[Source extract]:
────

For the best maple flavor always use Grade B syrup. Do not substitute maple-flavored syrup. This product is corn syrup with maple flavoring, and suitable only for the garbage. Maple sugar can be difficult to find, but not impossible. I purchase mine at The Morse Farm and so can you!

Maple Walnut Buttons


1 c. unsalted butter, room temperature

1/4 c. maple sugar

1/4. c. sugar

1/2 c. dark maple syrup (grade B)

2 egg yolks

2-1/2 c. flour


1/2 c. Confectioner's Sugar

1/4 c. unsalted butter

3 TBSP. maple syrup (grade B)

1/2 c. coarsely chopped walnuts, toasted

1 egg white, slightly beaten

For cookie dough:

Beat 1 butter and sugars until light and fluffy. Add maple syrup and egg yolks, blend well. Mix in flour, mixing well. Cover and refrigerate 1 hour for easier handling.

For filling:

In small saucepan, combine confectioner's sugar, butter, maple syrup and bring to a boil. Remove from heat. Stir in toasted walnuts. Refrigerate at least 10 minutes.

Heat oven to 375. Lightly grease cookie sheets.

Using a small scoop, shape dough into 1 balls. Place 2" apart on greased cookie sheets. Use the end of the handle of a wooden spoon, and carefully make a deep indentation in the center of each cookie.

Bake at 375 for 5 minutes. Remove from oven.

Brush lightly with egg white. Use the end of the handle of a wooden spoon and re-imprint the indentation.

Fill with 1/2 tsp of filling.

Return to oven and bake an additional 6-9 minutes rotating racks at 3 minutes or until light golden brown. If you must go to 9 minutes reduce oven temp to 350 for last 3 minutes. Remove to wire racks, and cool completely.

Makes 4 to 4-1/2 doz. cookies

Wednesday, February 24, 2010

Flavors and Textures

This cake is all about contrasting and complimentary flavors and textures. When I was baking professionally, I was always looking for recipes that would allow me to provide low-cost, high quality cakes to my commercial customers. Most of the recipes that came my way required reworking, and this recipe was no exception. The goal was to enhance the flavor and texture and bring the cake from okay to exceptional. This cake was a prime seller, so I think it is safe to say the goal was achieved.

The lemon flavor, moist dense texture, the delightful crunch and musky flavor of the toasted poppy seeds all help to put this cake above most other lemon poppy seed cake recipes. The glaze intensifies the lemon flavor and enhances and then seals in moisture. This cake holds well and is a good traveler. It is well suited for an elegant dinner party or a backyard barbecue. Make it a day or two ahead of time to allow the flavors to develop. Store in an air tight cake keeper.

────

[Exercises to complete]:
1. Translate this sentence from the recipe excerpt into Spanish: "Maple sugar can be difficult to find, but not impossible."
2. Quote the stretch of the recipe excerpt from "For the best" through "dark maple syrup (grade B)".

[Dataset extract]:
────

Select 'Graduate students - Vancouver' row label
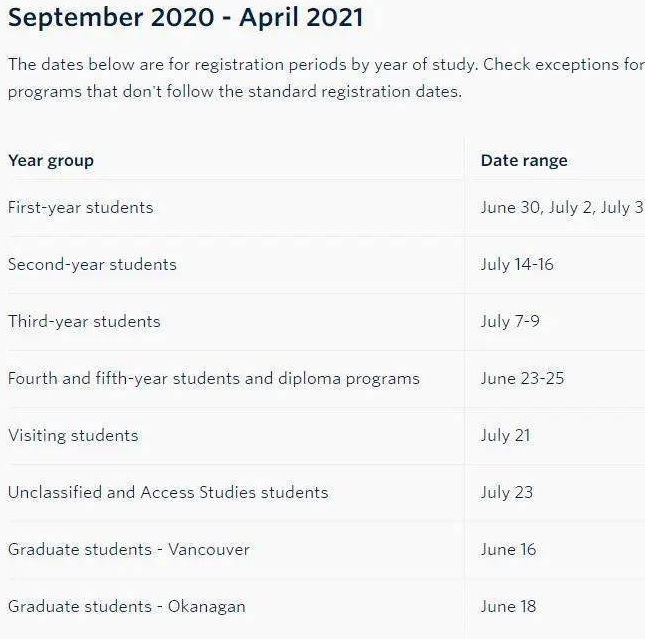The image size is (645, 639). coord(129,550)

────

[Solutions by task]:
1. El azúcar de arce puede ser difícil de encontrar, pero no imposible.

2.
For the best maple flavor always use Grade B syrup. Do not substitute maple-flavored syrup. This product is corn syrup with maple flavoring, and suitable only for the garbage. Maple sugar can be difficult to find, but not impossible. I purchase mine at The Morse Farm and so can you!

Maple Walnut Buttons


1 c. unsalted butter, room temperature

1/4 c. maple sugar

1/4. c. sugar

1/2 c. dark maple syrup (grade B)